== Sayfadan Alıntı

Prof.Dr. Mikdat Kadıoğlu
Prof.Dr. Mikdat Kadıoğlu
Prof.Dr. Mikdat KadıoğluYazarın Tüm Yazıları

Havadan gelen havaya gitmiyor ve aslında su değil biz uyuyoruz

Dünya Meteoroloji Örgütü’nün (WMO) kuruluş yıldönümü olan 23 Mart günü, her yıl belirli bir konu saptanarak, ‘Dünya Meteoroloji Günü’ olarak kutlanmakta.

Bu yılın konusu ’Hava, İklim, Su ve Sürdürülebilir Kalkınma’. Bu kapsamda, ülkemizdeki uzun yıllardır değişen ve değişemeyen havadan-sudan anlayışı ele almak istedim.

Üşenmedim; oturup atasözlerimizi bir bir saydım. Hava ile başlayan atasözlerimizin sayısı sekizken; suyla başlayanların sayısı 50’nin üzerinde. Yani suya, havadan daha fazla önem veriyoruz. Ama ‘hava hoş!’ diyerek sevindiğimiz güneşli kış günlerinin susuzluğun bir habercisi olduğunu unutuyoruz. Elmanın kabuğu kadar ince olan ve soluduğumuz havanın bulunduğu atmosferin en alt tabakasının durumuna bakarak artık ‘Havadan gelen havaya gider’ de diyemiyoruz. Artık uzun ya da filtresiz fabrika bacalarından havaya bırakılan kükürdün ‘havaya gitmeyip’ ormanlarımızı öldüren, göllerimizi zehirleyen ve tarihi binalarımızı kemiren asit yağmurları olarak geri döndüğünü de çok iyi biliyoruz...

BİR ZAMANLAR SU HER ŞEYİ TEMİZLERDİ

Artık dere yataklarındaki yapılaşma nedeniyle ‘Su aka aka yolunu bulur’ da diyemiyoruz. Bir zamanlar belki ‘Su her şeyi temizler’di ama artık bazı kimyasalları ne su temizleyebiliyor, ne de kimyasal atıkların karıştığı suları temizleyebiliyoruz. Bir de ‘Su uyur, düşman uyumaz’ deriz. Aslında su değil, biz uyuyoruz. Çünkü artık kamu kurumlarımız bilim insanlarımıza verilerini satıp para kazanmaya çalıştığı ve mühendis yerine herhangi bir yüksekokul mezunu alıp çalıştırdığı için uluslararası bilimsel ortamlarda tezlerimizi yeterince savunamıyoruz.

====

* _Alıştırmalar_:
A - Hava ve su üzerine yazıda “Üşenmedim; oturup atasözlerimizi” sözleriyle başlayan paragrafı, temel bilgilerini koruyarak madde madde yeniden yazın.
B - Hava ve su üzerine yazıyı, son cümlesinin ardından gelecek şekilde sürdürün.

== Verilen Bilgiler

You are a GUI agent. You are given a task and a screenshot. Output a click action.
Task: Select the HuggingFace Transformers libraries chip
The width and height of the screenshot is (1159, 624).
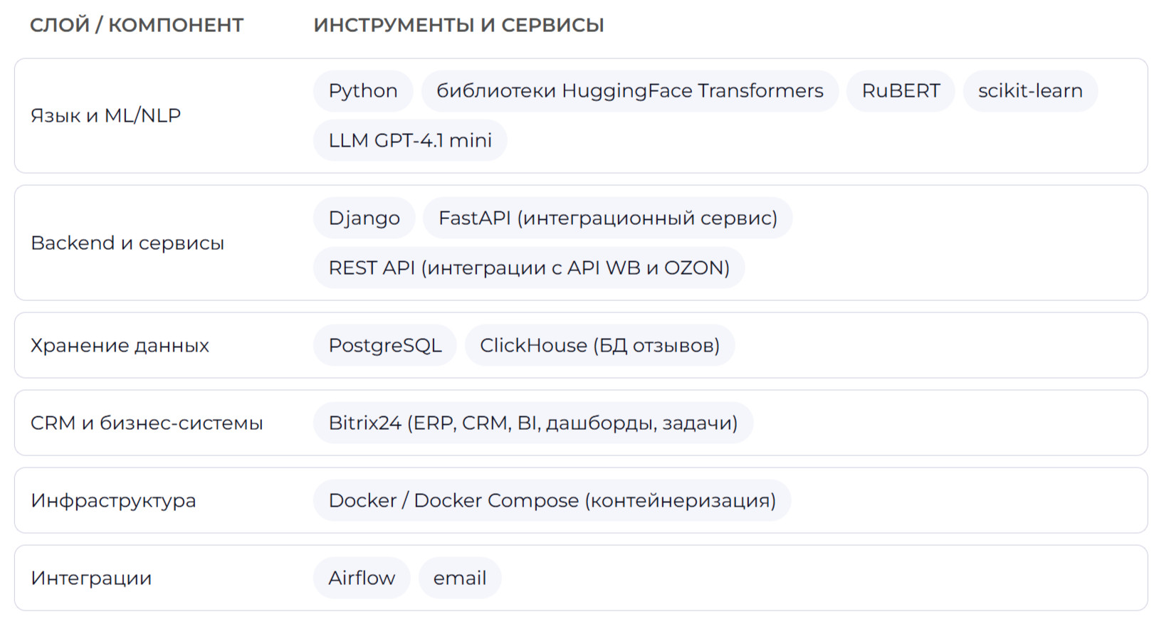point(629,91)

====

* _Cevap Anahtarı_:
A -
- Atasözleri tek tek sayıldığında hava ile başlayanların sekiz, suyla başlayanların ise 50'nin üzerinde olduğu görülüyor. Bu da suya havadan daha çok önem verildiğini gösteriyor.
- "Hava hoş!" diye sevinilen güneşli kış günlerinin susuzluğun habercisi olduğu unutuluyor.
- Soluduğumuz havanın bulunduğu ve elmanın kabuğu kadar ince olan en alt atmosfer tabakasının durumu yüzünden artık "Havadan gelen havaya gider" denemiyor.
- Uzun ya da filtresiz fabrika bacalarından havaya bırakılan kükürt havaya gitmiyor. Ormanları öldüren, gölleri zehirleyen ve tarihi binaları kemiren asit yağmurları olarak geri dönüyor.

B -
Böylece gerçekten uyumayan düşman küresel iklim değişimi nedeniyle yapılan su savaşları senaryolarını kolayca Türkiye aleyhine propaganda arenasına dönüştürebiliyor. ‘Su akar, deli bakar’ sözünü ne demeli?

Ülkemiz kuraklık, su krizi ve meteorolojik afetlerde artış riski bulunan ülkeler arasında görünüyor. ‘İstanbul Su Girişimi’ grubunun belirttiği gibi ‘su ve hava kamusal bir varlıktır’. Bizler önce birey, sonra da meteoroloji mühendisleri olarak onların gerçek sahipleriyiz. Bu sıfatlarımız bizleri ‘Havamızı ve suyumuzu konuşmak, onları izlemek ve olası kötü etkilerinden de korunmak için planlar yapmak’ gibi asli görevlere çağırıyor. Bunun için de, artık, katılımı ve bilimi öne çıkarmalı; gündelik politikaları dışlamalıyız.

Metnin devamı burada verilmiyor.